Por GABRIEL GARCIA MÁRQUEZ
Gabriel García Márquez el día en que asistió a la ceremonia de entrega del Premio Nobel de Literatura, en 1982. |
Al recibir el Nobel de Literatura en 1982
Antonio Pigafetta, un navegante florentino
que acompañó a Magallanes en el primer viaje alrededor del mundo, escribió a su
paso por nuestra América meridional una crónica rigurosa que sin embargo parece
una aventura de la imaginación. Contó que había visto cerdos con el ombligo en
el lomo, y unos pájaros sin patas cuyas hembras empollaban en las espaldas del
macho, y otros como alcatraces sin lengua cuyos picos parecían una cuchara.
Contó que había visto un engendro animal con cabeza y orejas de mula, cuerpo de
camello, patas de ciervo y relincho de caballo. Contó que al primer nativo que
encontraron en la Patagonia le pusieron enfrente un espejo, y que aquel gigante
enardecido perdió el uso de la razón por el pavor de su propia imagen.

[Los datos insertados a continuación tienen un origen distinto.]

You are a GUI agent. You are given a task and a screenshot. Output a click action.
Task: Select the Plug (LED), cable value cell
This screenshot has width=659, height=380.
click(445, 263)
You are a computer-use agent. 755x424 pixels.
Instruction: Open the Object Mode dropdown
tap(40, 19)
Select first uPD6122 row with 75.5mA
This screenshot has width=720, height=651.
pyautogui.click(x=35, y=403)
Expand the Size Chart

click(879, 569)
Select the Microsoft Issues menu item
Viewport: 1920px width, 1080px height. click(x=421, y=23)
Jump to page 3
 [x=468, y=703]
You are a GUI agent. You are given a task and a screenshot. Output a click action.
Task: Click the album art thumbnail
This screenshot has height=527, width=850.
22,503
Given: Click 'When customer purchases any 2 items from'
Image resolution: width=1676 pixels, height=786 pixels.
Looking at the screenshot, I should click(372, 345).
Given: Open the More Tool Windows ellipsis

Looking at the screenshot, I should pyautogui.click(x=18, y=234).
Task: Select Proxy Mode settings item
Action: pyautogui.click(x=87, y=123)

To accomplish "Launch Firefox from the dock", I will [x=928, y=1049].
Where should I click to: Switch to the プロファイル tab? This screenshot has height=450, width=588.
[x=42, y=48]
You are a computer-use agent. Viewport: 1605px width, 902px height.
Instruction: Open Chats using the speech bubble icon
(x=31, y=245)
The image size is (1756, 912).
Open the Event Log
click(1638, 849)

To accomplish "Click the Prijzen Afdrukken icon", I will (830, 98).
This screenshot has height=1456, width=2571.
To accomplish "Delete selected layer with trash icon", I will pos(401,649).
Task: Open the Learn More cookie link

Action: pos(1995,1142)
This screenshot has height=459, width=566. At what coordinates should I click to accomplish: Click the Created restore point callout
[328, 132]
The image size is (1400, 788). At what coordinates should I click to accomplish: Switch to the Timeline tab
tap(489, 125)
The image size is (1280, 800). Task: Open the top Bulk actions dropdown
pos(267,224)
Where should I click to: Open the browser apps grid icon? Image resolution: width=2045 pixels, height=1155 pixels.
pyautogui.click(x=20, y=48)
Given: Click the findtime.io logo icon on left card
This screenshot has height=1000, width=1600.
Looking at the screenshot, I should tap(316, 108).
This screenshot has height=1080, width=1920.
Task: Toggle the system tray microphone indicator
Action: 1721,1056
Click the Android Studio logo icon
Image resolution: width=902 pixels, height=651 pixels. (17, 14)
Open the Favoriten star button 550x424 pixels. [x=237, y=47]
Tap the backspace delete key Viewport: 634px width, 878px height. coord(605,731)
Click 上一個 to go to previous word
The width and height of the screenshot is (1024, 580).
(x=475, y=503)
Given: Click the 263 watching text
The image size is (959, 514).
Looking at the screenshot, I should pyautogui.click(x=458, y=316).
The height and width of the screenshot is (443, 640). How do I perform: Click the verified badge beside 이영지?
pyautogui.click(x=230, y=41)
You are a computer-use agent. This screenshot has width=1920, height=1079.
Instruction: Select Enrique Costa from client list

Este libro breve y fascinante, en el cual
ya se vislumbran los gérmenes de nuestras novelas de hoy, no es ni mucho menos
el testimonio más asombroso de nuestra realidad de aquellos tiempos. Los
Cronistas de Indias nos legaron otros incontables. Eldorado, nuestro país
ilusorio tan codiciado, figuró en mapas numerosos durante largos años, cambiando
de lugar y de forma según la fantasía de los cartógrafos. En busca de la fuente
de la Eterna Juventud, el mítico Alvar Núñez Cabeza de Vaca exploró durante ocho
años el norte de México, en una expedición venática cuyos miembros se comieron
unos a otros y sólo llegaron cinco de los 600 que la emprendieron. Uno de los
tantos misterios que nunca fueron descifrados, es el de las once mil mulas
cargadas con cien libras de oro cada una, que un día salieron del Cuzco para
pagar el rescate de Atahualpa y nunca llegaron a su destino. Más tarde, durante
la colonia, se vendían en Cartagena de Indias unas gallinas criadas en tierras
de aluvión, en cuyas mollejas se encontraban piedrecitas de oro. Este delirio
áureo de nuestros fundadores nos persiguió hasta hace poco tiempo. Apenas en el
siglo pasado la misión alemana de estudiar la construcción de un ferrocarril
interoceánico en el istmo de Panamá, concluyó que el proyecto era viable con la
condición de que los rieles no se hicieran de hierro, que era un metal escaso en
la región, sino que se hicieran de oro.
La independencia del dominio español no nos
puso a salvo de la demencia. El general Antonio López de Santana, que fue tres
veces dictador de México, hizo enterrar con funerales magníficos la pierna
derecha que había perdido en la llamada Guerra de los Pasteles. El general
García Moreno gobernó al Ecuador durante 16 años como un monarca absoluto, y su
cadáver fue velado con su uniforme de gala y su coraza de condecoraciones
sentado en la silla presidencial. El general Maximiliano Hernández Martínez, el
déspota teósofo de El Salvador que hizo exterminar en una matanza bárbara a 30
mil campesinos, había inventado un péndulo para averiguar si los alimentos
estaban envenenados, e hizo cubrir con papel rojo el alumbrado público para
combatir una epidemia de escarlatina. El monumento al general Francisco Morazán,
erigido en la plaza mayor de Tegucigalpa, es en realidad una estatua del
mariscal Ney comprada en París en un depósito de esculturas usadas.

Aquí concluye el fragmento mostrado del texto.